THE TASK: If a line in the entries contains the string "BIPARCOURS", include that line in your answer.

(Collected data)
------------------------------------------------------------
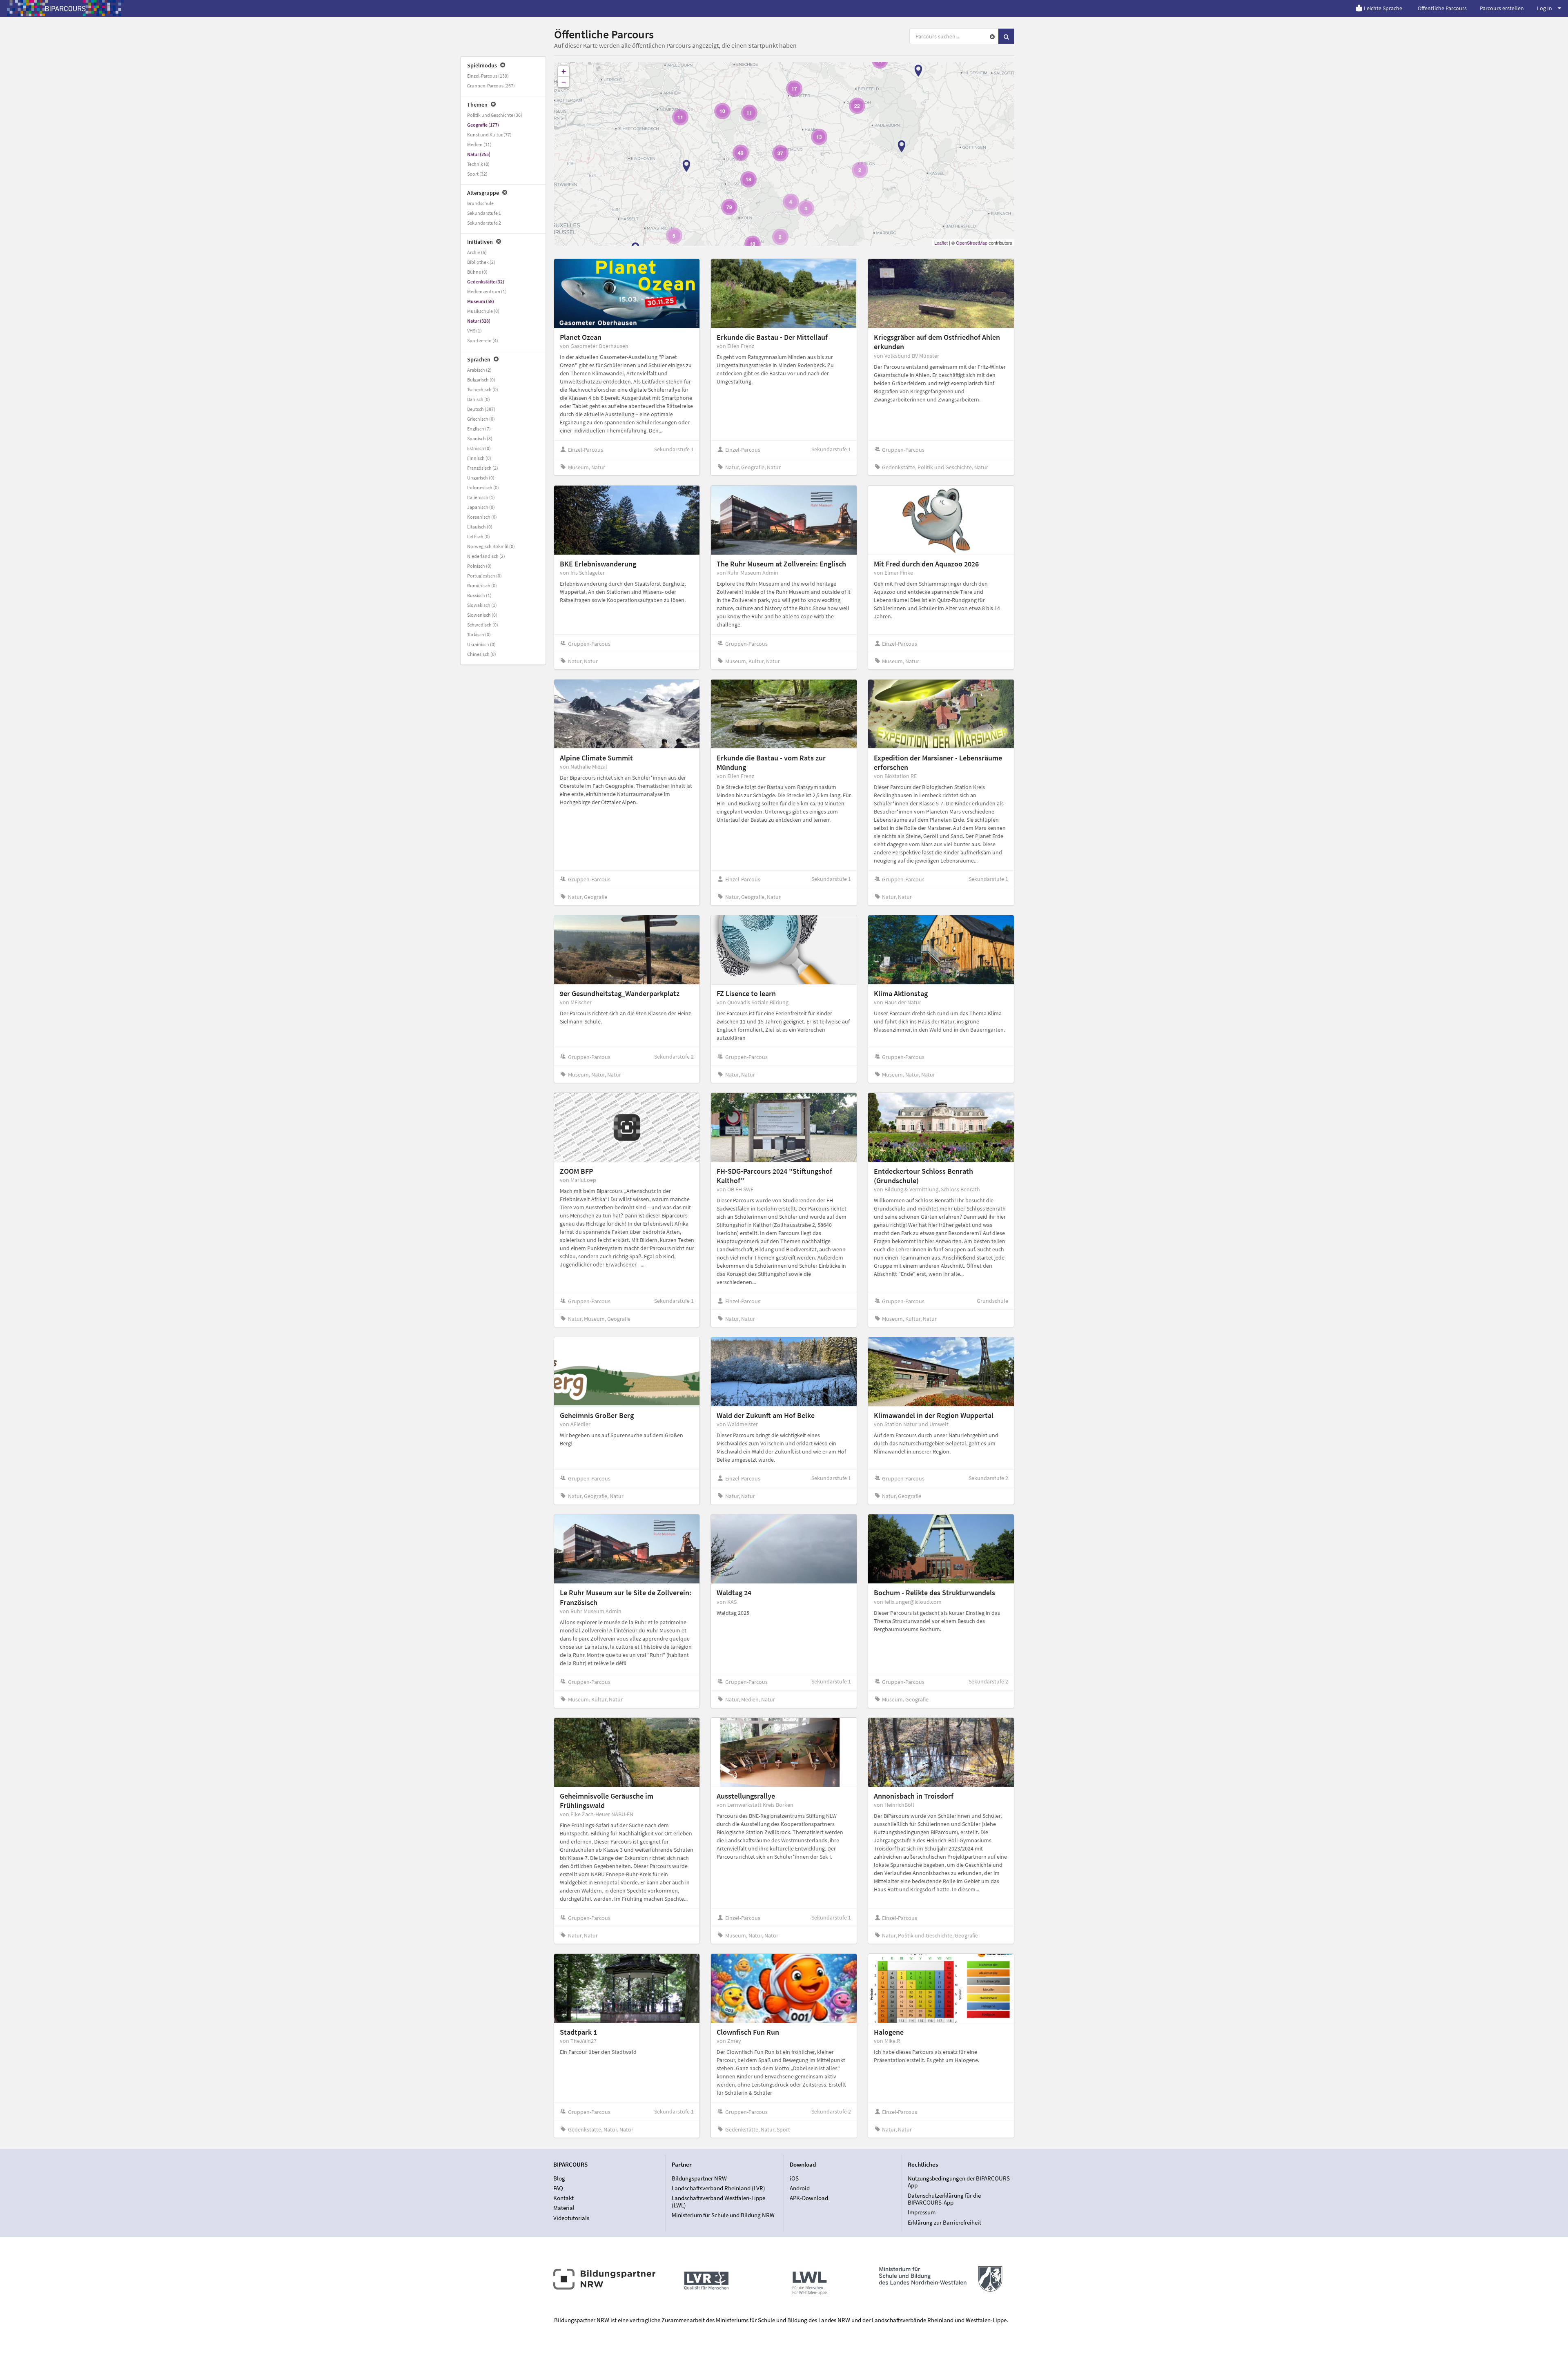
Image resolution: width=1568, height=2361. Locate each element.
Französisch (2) (482, 468)
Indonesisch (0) (483, 487)
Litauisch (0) (479, 527)
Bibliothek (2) (481, 262)
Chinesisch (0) (481, 654)
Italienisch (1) (481, 497)
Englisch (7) (479, 429)
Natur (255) (478, 154)
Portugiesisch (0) (484, 576)
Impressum (921, 2212)
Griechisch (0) (481, 419)
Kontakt (563, 2198)
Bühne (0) (477, 272)
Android (800, 2188)
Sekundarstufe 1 (484, 213)
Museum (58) (480, 301)
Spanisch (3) (479, 438)
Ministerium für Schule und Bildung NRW (723, 2215)
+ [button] (563, 71)
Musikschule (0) (483, 311)
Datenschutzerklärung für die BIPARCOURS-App (944, 2199)
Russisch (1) (479, 595)
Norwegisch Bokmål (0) (491, 546)
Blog (559, 2178)
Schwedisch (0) (482, 625)
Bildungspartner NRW (699, 2178)
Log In (1544, 8)
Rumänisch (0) (482, 585)
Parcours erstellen (1502, 8)
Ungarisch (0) (480, 478)
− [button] (563, 82)
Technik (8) (478, 164)
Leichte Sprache (1383, 8)
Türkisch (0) (479, 634)
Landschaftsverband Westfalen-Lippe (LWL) (718, 2201)
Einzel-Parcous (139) (488, 76)
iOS (794, 2178)
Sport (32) (477, 174)
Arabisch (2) (479, 370)
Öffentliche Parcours (1442, 8)
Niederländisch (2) (486, 556)
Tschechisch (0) (482, 389)
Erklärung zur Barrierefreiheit (944, 2222)
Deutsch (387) (481, 409)
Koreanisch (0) (482, 517)
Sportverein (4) (482, 340)
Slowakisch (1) (482, 605)
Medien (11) (479, 144)
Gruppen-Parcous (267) (491, 85)
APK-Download (809, 2198)
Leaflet (941, 242)
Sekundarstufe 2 (484, 223)
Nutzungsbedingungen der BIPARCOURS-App (960, 2182)
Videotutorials (571, 2217)
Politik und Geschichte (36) (494, 115)
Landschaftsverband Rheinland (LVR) (718, 2188)
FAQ (558, 2188)
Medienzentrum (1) (487, 291)
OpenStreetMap (971, 242)
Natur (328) (478, 321)
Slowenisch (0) (482, 615)
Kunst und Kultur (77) (489, 135)
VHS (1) (474, 331)
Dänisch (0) (478, 399)
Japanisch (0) (481, 507)
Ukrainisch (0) (481, 644)
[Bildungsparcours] (65, 8)
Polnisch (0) (479, 566)
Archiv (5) (477, 252)
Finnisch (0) (479, 458)
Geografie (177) (483, 125)
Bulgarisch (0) (481, 380)
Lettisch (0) (478, 536)
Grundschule (480, 203)
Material (564, 2208)
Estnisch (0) (479, 448)
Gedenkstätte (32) (485, 282)
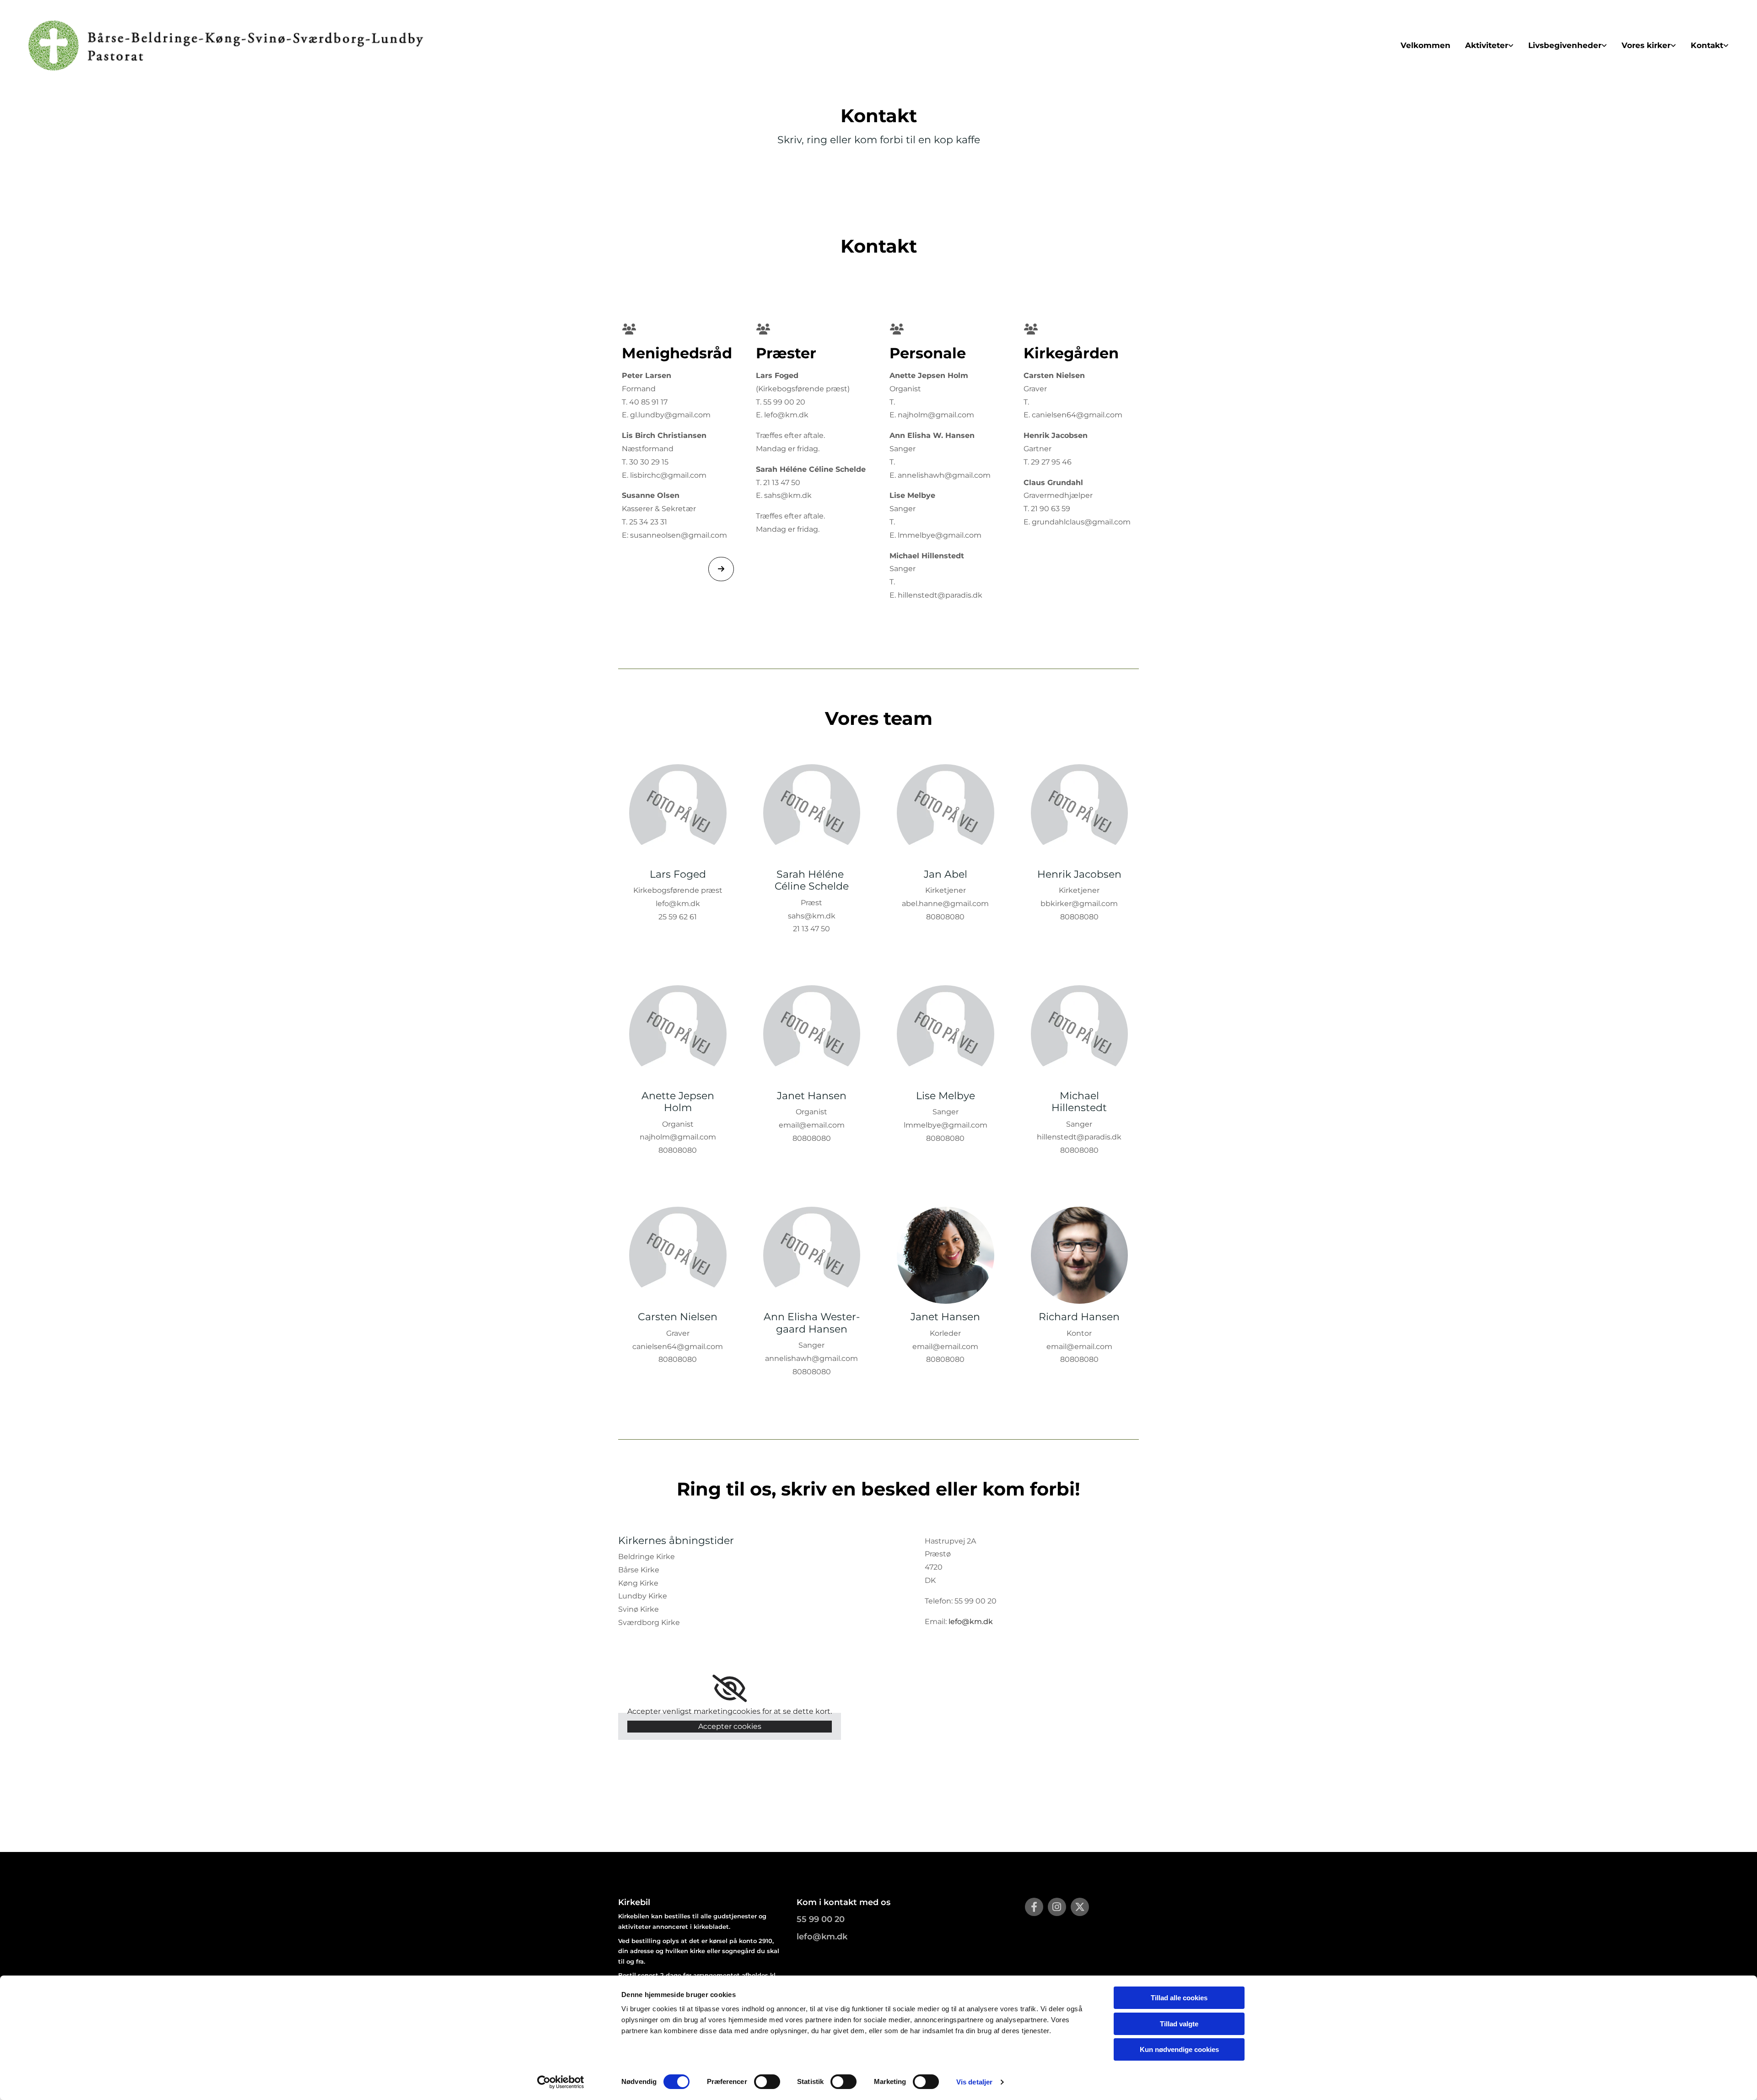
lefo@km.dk (971, 1621)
------------------------------------------------------------
EXPECTED ANSWER:
Datenschutzerklärung für die BIPARCOURS-App (944, 2199)
Nutzungsbedingungen der BIPARCOURS-App (960, 2182)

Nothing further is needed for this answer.